EXTRACTED ENTRIES:
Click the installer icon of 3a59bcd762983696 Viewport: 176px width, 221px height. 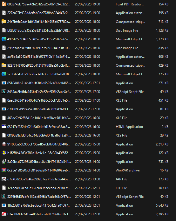point(4,161)
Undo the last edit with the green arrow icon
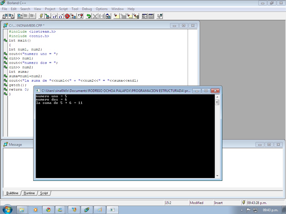Viewport: 286px width, 214px height. [x=89, y=16]
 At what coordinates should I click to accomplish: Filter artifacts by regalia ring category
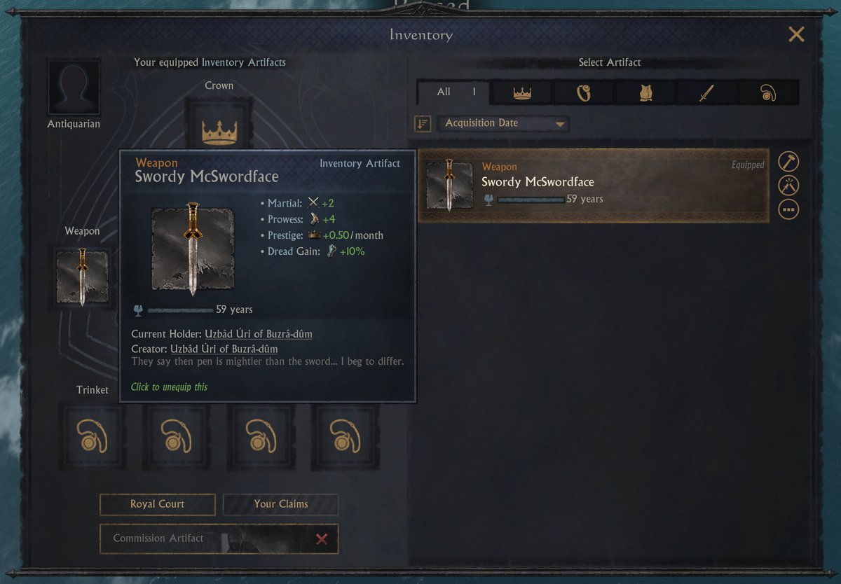584,92
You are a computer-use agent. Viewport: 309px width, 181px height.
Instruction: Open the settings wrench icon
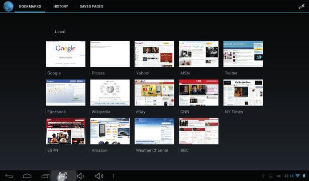(x=301, y=7)
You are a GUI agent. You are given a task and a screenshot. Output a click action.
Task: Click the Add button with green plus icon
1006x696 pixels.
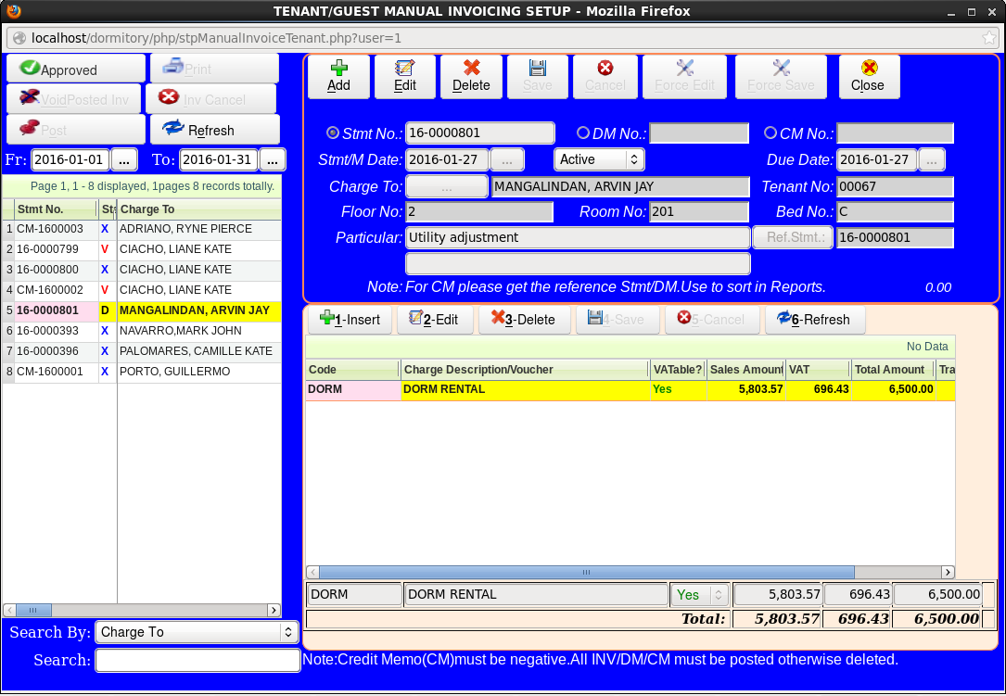coord(338,77)
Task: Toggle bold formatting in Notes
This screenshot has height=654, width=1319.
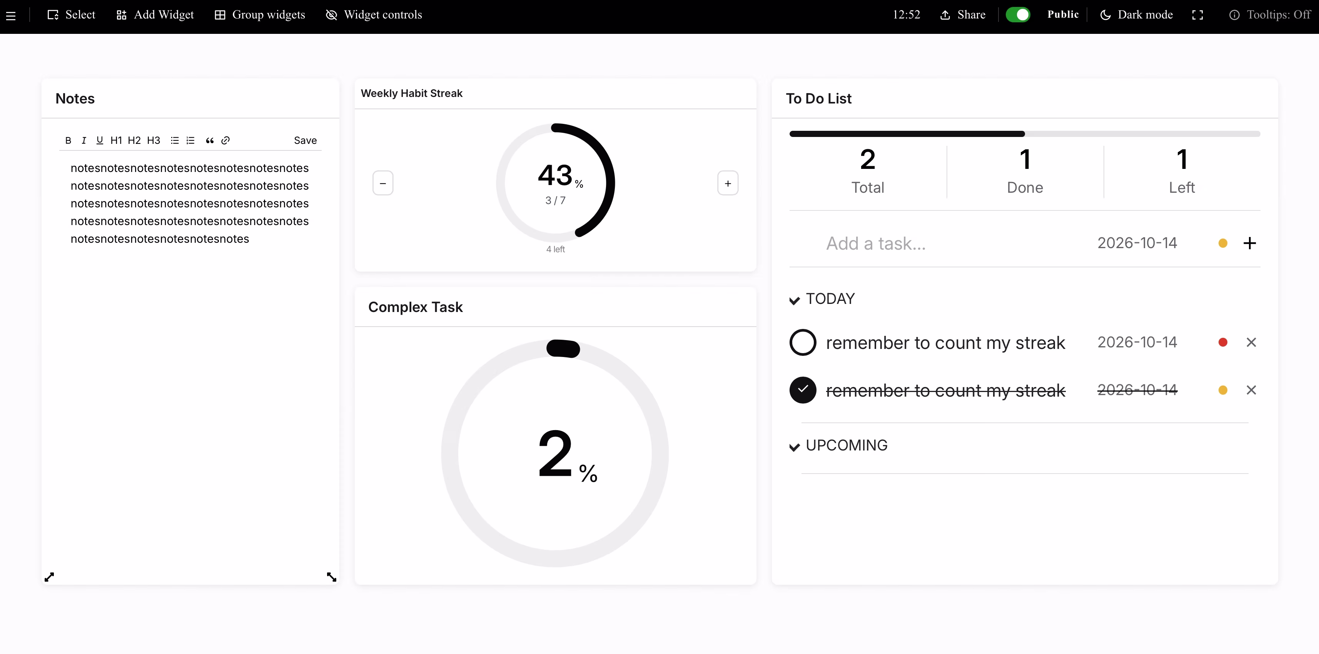Action: coord(68,140)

WHAT TO PRODUCE:
Copy task for the entries above: every line with the string "agent".

SOLUTION FOR THIS TASK:
You are a computer-use agent. Viewport: 309px width, 181px height.
You are a GUI agent. You are given a task and a screenshot. Output a click action.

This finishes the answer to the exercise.